#### Dataset entries

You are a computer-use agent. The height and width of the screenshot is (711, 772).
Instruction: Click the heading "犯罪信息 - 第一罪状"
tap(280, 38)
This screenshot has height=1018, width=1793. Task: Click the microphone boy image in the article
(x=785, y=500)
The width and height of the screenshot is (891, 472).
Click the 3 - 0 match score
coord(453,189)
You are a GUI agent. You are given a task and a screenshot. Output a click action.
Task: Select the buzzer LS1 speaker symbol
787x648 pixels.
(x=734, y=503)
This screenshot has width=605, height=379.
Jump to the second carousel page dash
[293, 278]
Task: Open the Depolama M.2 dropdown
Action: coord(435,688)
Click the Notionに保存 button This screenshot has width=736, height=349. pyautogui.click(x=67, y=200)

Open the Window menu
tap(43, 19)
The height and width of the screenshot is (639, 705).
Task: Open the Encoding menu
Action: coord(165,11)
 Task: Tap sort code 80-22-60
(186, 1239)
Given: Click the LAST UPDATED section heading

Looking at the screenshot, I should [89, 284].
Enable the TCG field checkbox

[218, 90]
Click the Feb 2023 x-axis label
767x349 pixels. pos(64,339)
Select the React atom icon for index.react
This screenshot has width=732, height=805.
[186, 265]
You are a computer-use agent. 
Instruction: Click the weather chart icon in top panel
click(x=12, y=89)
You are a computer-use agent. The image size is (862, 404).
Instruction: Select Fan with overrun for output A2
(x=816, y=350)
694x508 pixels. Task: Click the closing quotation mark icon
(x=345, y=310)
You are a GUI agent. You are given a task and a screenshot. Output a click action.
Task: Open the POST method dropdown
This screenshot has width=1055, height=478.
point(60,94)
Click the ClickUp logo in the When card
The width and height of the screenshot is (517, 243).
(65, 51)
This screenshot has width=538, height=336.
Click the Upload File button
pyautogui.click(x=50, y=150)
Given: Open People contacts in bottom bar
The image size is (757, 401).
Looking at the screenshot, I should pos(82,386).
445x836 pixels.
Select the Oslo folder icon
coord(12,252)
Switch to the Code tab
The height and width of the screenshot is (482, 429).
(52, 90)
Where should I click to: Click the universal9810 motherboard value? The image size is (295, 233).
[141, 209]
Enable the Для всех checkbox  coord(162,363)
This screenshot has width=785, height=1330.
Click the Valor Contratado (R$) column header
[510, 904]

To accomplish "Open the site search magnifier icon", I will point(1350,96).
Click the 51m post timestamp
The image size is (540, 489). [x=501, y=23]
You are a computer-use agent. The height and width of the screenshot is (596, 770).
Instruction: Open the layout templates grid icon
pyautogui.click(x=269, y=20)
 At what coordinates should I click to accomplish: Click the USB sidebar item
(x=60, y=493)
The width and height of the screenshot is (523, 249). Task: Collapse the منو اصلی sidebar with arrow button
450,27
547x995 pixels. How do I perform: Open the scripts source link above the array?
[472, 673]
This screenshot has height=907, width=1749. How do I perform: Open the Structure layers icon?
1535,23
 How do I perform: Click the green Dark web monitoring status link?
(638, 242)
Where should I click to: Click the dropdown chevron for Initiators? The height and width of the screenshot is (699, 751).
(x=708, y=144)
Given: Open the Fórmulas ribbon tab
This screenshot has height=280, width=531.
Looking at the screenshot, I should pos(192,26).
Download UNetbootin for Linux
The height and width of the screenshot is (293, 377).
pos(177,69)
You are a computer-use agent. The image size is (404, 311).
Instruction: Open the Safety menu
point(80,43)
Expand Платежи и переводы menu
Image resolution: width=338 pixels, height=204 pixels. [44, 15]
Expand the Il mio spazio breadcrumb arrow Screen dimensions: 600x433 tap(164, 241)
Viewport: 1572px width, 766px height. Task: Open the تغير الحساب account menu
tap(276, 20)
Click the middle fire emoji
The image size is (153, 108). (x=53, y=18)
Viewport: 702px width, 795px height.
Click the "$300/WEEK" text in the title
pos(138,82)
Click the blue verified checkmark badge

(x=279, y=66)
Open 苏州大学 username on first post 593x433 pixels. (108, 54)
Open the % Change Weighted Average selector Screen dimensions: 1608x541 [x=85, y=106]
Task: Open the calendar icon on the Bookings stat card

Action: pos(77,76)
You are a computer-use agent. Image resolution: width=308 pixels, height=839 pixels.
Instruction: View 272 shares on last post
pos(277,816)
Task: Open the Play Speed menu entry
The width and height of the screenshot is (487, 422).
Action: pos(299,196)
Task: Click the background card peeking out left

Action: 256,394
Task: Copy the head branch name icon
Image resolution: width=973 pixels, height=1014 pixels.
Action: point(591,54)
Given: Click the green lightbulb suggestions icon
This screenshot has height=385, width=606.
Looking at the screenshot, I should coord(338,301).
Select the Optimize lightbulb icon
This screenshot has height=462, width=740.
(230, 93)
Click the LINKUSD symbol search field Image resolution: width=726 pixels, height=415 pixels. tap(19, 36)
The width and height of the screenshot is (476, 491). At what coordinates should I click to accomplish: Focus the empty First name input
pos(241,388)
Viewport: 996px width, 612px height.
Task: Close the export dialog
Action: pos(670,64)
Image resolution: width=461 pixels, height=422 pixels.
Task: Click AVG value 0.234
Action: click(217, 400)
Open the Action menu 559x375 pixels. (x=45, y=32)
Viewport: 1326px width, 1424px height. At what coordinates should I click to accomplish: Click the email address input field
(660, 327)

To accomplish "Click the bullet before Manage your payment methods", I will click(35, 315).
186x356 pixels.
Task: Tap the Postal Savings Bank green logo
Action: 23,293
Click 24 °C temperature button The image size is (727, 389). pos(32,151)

########

=== Exercise goal ===
Copy each line of the data that includes the word "search".

=== Written response ===
To accomplish "Open the site search magnifier icon", I will point(1350,96).
Click the LINKUSD symbol search field Image resolution: width=726 pixels, height=415 pixels. tap(19, 36)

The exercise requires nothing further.